Aujourd’hui, les honoraires représentent 53 % de la rémunération des pharmaciens. Sur un total de 6,5 milliards d’euros, le montant des honoraires de dispensation à la boîte et d'ordonnances de 5 lignes et plus (dit « honoraire complexe ») s’élève à environ 3,5 milliards d’euros. Ces honoraires permettent à l’officine « de bénéficier de 120 millions d’euros supplémentaires par an, soit 5 500 euros annuels par officine », rappelle Philippe Gaertner, président de la Fédération des syndicats pharmaceutiques de France (FSPF). Les rémunérations sur objectifs de santé publique (ROSP) ramènent, pour leur part, quelque 140 millions d’euros au réseau.
La nouvelle convention devrait encore augmenter la proportion d’honoraires dans la rémunération. Plusieurs pistes sont à l’étude : évolution de l’honoraire pour les ordonnances complexes pour arriver à un honoraire de base couplé à des majorations ; instauration d’honoraires rémunérant le statut de pharmacien correspondant, les interventions pharmaceutiques, ou l’instauration de la préparation de doses à administrer (PDA) chez certains patients définis (voir également ci-dessous). Ces honoraires viendraient s’ajouter à l’honoraire à la boîte actuellement en place. D’autres idées pourraient encore émerger de la Grande consultation lancée cet été par la FSPF et l’Union des syndicats de pharmaciens d’officine (USPO) auprès des confrères (voir notre article en page 4).
Mais quelle part les honoraires pourraient-ils représenter à l’issue des négociations avec l’assurance-maladie ? Personne ne veut se prononcer pour le moment. Une chose est sûre, la proportion des honoraires n’atteindra jamais 100 %. « Il restera toujours une partie de la rémunération liée à la marge commerciale, car notre métier possède deux facettes : celle de professionnel de santé et celle de chef d’entreprise de type commercial, explique Philippe Gaertner. Il n’y aurait aucun sens à abandonner totalement ce principe, car une partie des coûts de distribution sont liés au stockage, à l’achat et à la revente de médicaments. »
Moins dépendre du prix
Quoi qu’il en soit, pour Nicolas Revel, directeur général de l’Union nationale des caisses d’assurance-maladie (UNCAM), l’un des enjeux des négociations à venir sera de davantage « désensibiliser l’économie officinale des effets secondaires des baisses de prix ». D’autant que, selon lui, ces baisses ont vocation à perdurer. Lors du dernier Congrès national des pharmaciens, à Nantes, la ministre de la Santé a enfoncé le clou. Dans un message lu par Katia Julienne, adjointe au directeur général de l'offre de soins (DGOS), Marisol Touraine a en effet déclaré que la rémunération des pharmaciens devait moins dépendre du prix du médicament (« le Quotidien » du 27 octobre).
Une volonté politique destinée à compenser les plans d'économies annoncés.
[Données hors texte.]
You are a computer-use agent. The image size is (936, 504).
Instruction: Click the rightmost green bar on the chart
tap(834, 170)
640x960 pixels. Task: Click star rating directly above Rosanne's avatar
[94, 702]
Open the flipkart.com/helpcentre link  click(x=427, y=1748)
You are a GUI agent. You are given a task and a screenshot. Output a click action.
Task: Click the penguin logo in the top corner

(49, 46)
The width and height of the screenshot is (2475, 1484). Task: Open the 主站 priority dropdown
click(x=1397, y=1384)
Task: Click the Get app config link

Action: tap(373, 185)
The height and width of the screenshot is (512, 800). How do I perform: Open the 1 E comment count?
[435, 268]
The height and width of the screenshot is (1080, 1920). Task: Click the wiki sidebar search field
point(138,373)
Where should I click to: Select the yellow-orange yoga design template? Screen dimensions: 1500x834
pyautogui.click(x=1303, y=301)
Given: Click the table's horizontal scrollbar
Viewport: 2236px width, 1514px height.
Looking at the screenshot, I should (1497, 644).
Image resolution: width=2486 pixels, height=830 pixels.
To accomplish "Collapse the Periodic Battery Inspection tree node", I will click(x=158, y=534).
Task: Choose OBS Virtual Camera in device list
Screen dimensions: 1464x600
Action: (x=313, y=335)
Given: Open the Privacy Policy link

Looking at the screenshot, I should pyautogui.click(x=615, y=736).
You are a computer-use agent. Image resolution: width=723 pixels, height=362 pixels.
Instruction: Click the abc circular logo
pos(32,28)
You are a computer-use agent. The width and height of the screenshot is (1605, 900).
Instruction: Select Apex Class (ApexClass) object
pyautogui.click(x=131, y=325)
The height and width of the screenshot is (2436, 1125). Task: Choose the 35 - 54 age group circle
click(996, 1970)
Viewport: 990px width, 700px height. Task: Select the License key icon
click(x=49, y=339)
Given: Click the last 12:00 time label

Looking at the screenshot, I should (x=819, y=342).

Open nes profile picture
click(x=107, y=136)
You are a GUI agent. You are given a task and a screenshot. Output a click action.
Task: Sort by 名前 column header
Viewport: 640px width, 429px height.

Rien que dans le projet de loi de financement de la Sécurité sociale (PLFSS) pour 2017 actuellement en discussion, les baisses de prix sur le médicament prévues visent les 500 millions d’euros d'économies.
Contrer la hausse naturelle des dépenses
Certes, le déficit de la branche maladie se réduit, mais l’augmentation des pathologies chroniques et le vieillissement de la population conduisent irrémédiablement à une hausse des dépenses de santé. « Si on ne faisait rien, ces dépenses augmenteraient de 4 % chaque année, soit 8 milliards d’euros », souligne le directeur général de l’UNCAM. « Il faut donc trouver tous les ans des économies pour la moitié de la progression de la dépense naturelle », ajoute-t-il. Et les pouvoirs publics agissent essentiellement sur les prix et les volumes.
On contient la hausse des dépenses à 2 %, mais pour les pharmaciens, cela se traduit par une baisse de la rémunération, déplore Philippe Besset, vice-président de la FSPF. Les revenus de l’officine ont diminué de 2 % en 2015 et la tendance est la même pour 2016, s’inquiète de son côté Gilles Bonnefond, président de l’USPO, à l’occasion des 9es Rencontres organisées par son syndicat le 20 octobre, à Paris. « La situation économique est dramatique », lance-t-il, tout en rappelant que le nombre de fermetures d’officines augmente.
Avec la mise en place des honoraires à la boîte et pour les ordonnances complexes, « nous avons commencé à réfléchir à l’évolution de votre rémunération, rappelle Nicolas Revel. Cette réforme était nécessaire et a eu un impact positif sur 2015 et 2016. C’était une première étape ». La nouvelle convention, dont les négociations s’ouvriront au début de l’année prochaine, permettra donc de franchir un nouveau palier.